Data extracted from a collection
******

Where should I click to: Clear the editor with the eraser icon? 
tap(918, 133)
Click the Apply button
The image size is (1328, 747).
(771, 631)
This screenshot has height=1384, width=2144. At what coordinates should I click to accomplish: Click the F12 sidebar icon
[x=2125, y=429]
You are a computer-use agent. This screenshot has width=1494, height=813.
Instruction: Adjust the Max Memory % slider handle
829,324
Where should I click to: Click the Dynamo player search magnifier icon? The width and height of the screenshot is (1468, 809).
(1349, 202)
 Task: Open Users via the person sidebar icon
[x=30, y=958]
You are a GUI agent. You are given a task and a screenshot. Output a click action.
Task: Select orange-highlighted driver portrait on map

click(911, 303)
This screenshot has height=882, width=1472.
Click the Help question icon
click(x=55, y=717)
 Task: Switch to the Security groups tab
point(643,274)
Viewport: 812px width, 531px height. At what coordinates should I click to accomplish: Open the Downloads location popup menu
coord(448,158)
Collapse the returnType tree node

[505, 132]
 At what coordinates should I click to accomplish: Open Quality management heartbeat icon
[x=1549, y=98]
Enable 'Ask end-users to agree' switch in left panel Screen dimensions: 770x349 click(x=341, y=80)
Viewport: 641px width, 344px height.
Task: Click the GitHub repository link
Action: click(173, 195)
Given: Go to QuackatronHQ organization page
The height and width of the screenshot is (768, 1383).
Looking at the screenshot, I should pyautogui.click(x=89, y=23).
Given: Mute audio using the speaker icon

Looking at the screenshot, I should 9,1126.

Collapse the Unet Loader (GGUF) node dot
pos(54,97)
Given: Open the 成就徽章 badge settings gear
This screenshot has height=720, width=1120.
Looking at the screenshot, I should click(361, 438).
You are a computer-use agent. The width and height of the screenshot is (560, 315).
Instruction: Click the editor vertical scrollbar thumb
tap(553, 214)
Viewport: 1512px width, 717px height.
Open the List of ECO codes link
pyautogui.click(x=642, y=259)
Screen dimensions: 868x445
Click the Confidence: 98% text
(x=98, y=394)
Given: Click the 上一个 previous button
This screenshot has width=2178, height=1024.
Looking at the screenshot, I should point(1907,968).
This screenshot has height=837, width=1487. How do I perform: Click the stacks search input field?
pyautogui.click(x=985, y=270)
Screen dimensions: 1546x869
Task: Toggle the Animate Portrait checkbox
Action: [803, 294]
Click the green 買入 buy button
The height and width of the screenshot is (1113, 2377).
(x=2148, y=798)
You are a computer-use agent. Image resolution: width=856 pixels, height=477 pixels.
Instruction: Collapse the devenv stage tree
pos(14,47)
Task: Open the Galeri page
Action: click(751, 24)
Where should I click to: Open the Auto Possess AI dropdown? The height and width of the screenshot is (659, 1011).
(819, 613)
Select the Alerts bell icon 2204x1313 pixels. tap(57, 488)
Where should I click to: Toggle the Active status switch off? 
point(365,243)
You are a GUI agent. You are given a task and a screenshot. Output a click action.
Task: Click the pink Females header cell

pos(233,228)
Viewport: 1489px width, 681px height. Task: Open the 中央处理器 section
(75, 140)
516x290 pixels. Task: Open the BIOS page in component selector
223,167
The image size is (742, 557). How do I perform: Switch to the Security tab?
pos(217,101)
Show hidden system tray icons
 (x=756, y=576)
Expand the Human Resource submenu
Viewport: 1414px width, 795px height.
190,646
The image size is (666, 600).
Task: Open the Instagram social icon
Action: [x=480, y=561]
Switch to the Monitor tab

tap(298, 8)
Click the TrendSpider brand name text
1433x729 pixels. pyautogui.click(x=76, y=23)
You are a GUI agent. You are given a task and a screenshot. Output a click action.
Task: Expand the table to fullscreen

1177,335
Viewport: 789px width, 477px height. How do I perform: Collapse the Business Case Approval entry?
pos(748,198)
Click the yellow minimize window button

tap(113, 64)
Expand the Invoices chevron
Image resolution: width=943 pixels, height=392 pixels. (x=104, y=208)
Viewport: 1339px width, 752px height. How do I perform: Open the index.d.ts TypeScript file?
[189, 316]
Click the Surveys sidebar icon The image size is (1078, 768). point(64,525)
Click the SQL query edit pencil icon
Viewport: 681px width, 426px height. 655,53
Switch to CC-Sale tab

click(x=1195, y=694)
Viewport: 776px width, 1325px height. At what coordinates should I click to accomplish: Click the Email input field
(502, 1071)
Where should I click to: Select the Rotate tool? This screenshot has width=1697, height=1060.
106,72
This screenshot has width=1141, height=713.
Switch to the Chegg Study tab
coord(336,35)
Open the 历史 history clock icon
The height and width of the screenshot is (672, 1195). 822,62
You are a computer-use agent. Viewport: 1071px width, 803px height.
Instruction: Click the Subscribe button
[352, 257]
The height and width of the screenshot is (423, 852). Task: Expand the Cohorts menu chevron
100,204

******

_Work item:_
Lines holding the word "computer" should be copied from the entries above.

_Answer:_
You are a computer-use agent. This screenshot has width=1494, height=813.
You are a computer-use agent. The width and height of the screenshot is (560, 315).
You are a computer-use agent. Image resolution: width=856 pixels, height=477 pixels.
You are a computer-use agent. Viewport: 1071px width, 803px height.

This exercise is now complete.